The Winners: Taking home top honors (and $10,000) this year is Luxury Frontiers, which submitted Camp Sarika by Amangiri. Canyon Equity tasked the firm with designing North America’s first all-weather, year-round tented camp, resulting in ten lavishly appointed pavilions that offer Amangiri’s high level of luxury while responding to Utah desert’s extreme climatic conditions. The Modern Monastery by Indidesign and Dream Pod by Populous were named first and second runners up, respectively, while Jieru Lin from California College of the Arts was named the student winner for Moment Hotel.

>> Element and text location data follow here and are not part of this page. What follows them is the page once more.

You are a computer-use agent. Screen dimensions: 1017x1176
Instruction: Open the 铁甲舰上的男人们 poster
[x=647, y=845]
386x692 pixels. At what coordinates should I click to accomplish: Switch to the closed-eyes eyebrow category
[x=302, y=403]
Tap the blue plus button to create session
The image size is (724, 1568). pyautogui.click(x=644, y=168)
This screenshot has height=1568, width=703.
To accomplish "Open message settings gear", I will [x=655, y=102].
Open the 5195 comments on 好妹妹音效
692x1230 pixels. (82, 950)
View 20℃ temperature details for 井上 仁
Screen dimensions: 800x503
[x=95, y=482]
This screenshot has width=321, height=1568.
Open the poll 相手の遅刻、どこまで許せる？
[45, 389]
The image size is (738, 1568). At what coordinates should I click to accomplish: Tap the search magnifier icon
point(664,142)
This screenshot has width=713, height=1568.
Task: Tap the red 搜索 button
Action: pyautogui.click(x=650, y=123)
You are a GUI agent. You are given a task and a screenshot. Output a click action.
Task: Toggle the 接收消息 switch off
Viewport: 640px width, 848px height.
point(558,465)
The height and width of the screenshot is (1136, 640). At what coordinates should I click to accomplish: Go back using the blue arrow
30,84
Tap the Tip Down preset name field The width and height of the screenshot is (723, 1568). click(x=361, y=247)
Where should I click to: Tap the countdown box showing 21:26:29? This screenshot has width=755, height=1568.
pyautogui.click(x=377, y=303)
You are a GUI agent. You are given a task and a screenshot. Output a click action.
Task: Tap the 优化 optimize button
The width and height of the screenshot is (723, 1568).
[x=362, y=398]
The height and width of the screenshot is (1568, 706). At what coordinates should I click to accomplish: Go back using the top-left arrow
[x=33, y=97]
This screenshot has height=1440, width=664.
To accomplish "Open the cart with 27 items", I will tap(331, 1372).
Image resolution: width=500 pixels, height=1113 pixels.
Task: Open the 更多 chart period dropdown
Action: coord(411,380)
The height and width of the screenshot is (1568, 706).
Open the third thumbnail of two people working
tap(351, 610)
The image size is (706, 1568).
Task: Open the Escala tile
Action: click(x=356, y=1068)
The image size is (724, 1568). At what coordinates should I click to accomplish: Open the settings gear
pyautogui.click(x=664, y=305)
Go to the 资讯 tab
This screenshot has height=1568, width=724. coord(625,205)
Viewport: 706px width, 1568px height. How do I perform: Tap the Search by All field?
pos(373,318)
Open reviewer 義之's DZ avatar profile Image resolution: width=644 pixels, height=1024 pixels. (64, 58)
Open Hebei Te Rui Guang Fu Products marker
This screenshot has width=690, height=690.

In addition, this year’s ceremony introduced a hospitality product design category. Belstone, the inaugural professional winner, engineered the Bruskin Glass Modular Shower—an easy-to-assemble modular commercial shower that features pre-cut glass surround walls equipped with water repellant technology, which addresses hygienic issues in showers today. The student winner, Arda Genc from Istanbul Technical University, devised Mio: a smart mirror that features air purification and white noise generating functions to help guests sleep in a healthier, calmer environment.

In Their Own Words: “There are few industries more impacted than the hospitality space as a result of the absence of travel,” says the architect Danny Forster, who hosted this year’s virtual ceremony. “As an architect who specializes in hospitality, our practice has been shaken to the core. I’m especially happy to be supporting an institution that focuses on out-of-the-box thinking that’ll help us reinvent the hospitality industry for tomorrow. Now more than ever, we need to think radically about what hotel design really means.” 

Surface Says: These proposals offer a promising path forward for an industry that could benefit from out-of-the-box thinking.